▸ Goal of the exercise
State, as one number, how many lines in these records hold "Password".

-- Given information follows --

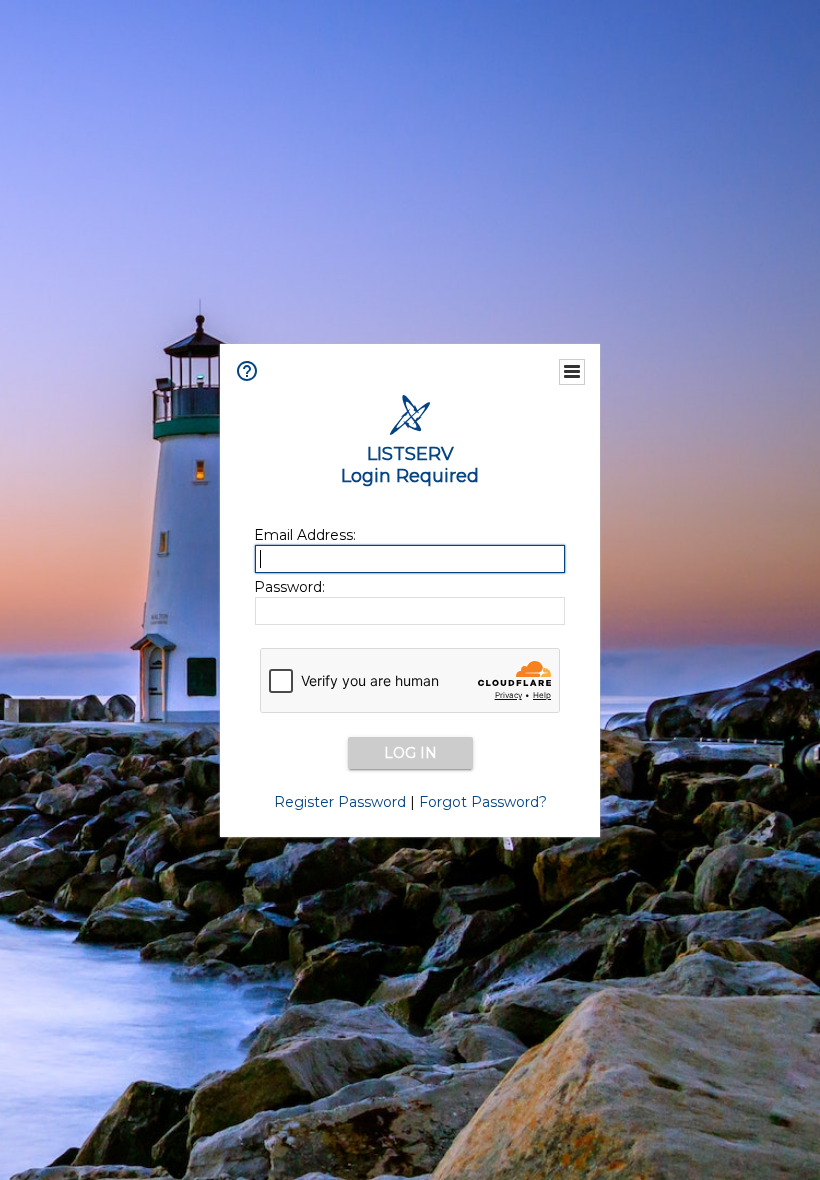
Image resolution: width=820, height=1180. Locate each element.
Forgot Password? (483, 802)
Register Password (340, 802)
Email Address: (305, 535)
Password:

-- Given information concluded --
-- Given information follows --

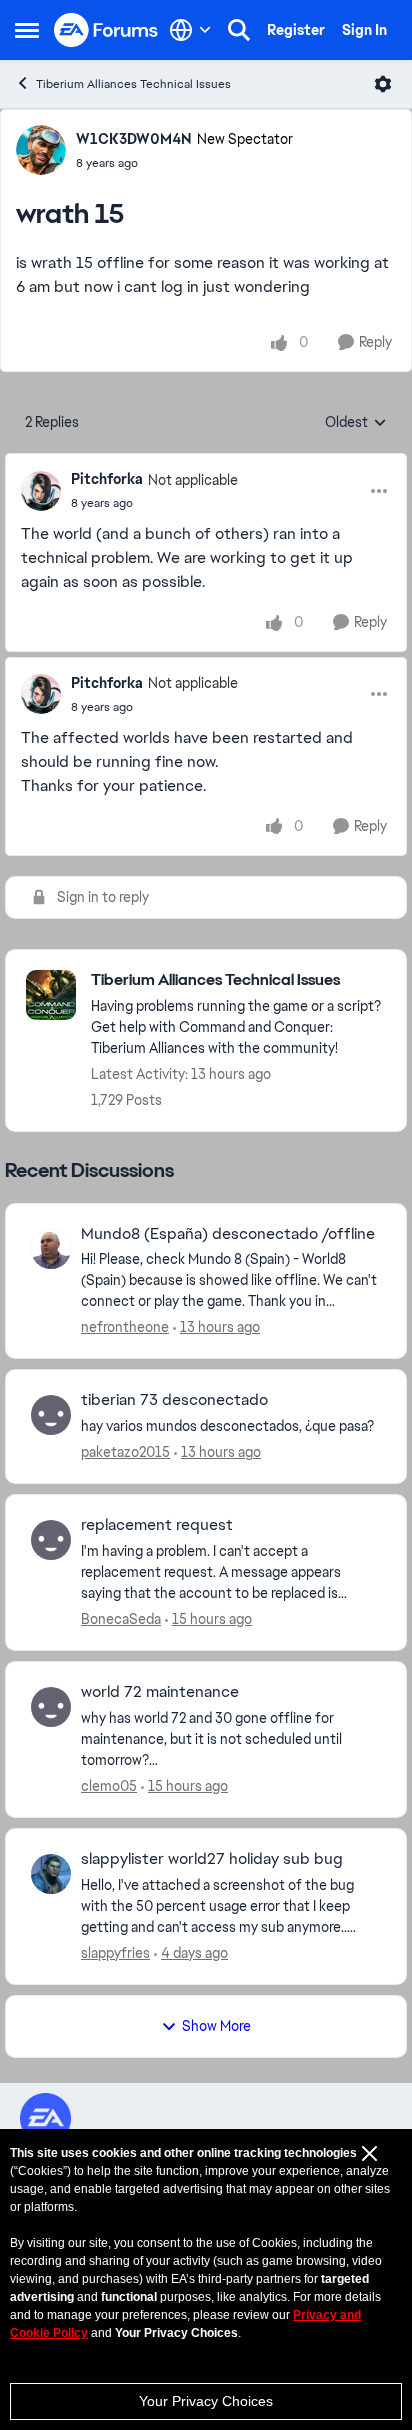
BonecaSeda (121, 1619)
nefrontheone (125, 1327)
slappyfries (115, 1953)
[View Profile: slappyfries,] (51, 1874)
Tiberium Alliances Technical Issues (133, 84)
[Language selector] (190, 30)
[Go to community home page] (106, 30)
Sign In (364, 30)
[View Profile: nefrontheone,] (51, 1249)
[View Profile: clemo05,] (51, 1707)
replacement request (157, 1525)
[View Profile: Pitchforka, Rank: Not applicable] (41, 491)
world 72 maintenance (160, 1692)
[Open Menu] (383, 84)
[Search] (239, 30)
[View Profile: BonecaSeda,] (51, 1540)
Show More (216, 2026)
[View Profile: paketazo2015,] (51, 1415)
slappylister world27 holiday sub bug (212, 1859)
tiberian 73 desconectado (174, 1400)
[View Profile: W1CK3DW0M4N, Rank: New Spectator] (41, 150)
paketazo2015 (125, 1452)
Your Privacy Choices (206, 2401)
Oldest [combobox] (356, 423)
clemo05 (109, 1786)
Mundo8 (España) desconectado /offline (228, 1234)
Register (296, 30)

-- Given information concluded --
-- Given information follows --

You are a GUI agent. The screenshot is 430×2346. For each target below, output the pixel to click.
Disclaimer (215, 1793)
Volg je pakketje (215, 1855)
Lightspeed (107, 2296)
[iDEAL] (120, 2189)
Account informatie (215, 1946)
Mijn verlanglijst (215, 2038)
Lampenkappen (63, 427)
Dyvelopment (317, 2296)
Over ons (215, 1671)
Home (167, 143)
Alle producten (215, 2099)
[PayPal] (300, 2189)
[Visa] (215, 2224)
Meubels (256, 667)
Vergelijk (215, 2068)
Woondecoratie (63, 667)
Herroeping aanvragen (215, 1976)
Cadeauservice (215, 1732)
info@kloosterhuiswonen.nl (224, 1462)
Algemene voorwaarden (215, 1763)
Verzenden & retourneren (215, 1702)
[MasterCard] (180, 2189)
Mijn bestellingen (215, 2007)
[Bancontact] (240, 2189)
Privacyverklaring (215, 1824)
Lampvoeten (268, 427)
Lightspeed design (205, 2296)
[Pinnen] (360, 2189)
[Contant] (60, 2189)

-- Given information concluded --

▸ Answer section
3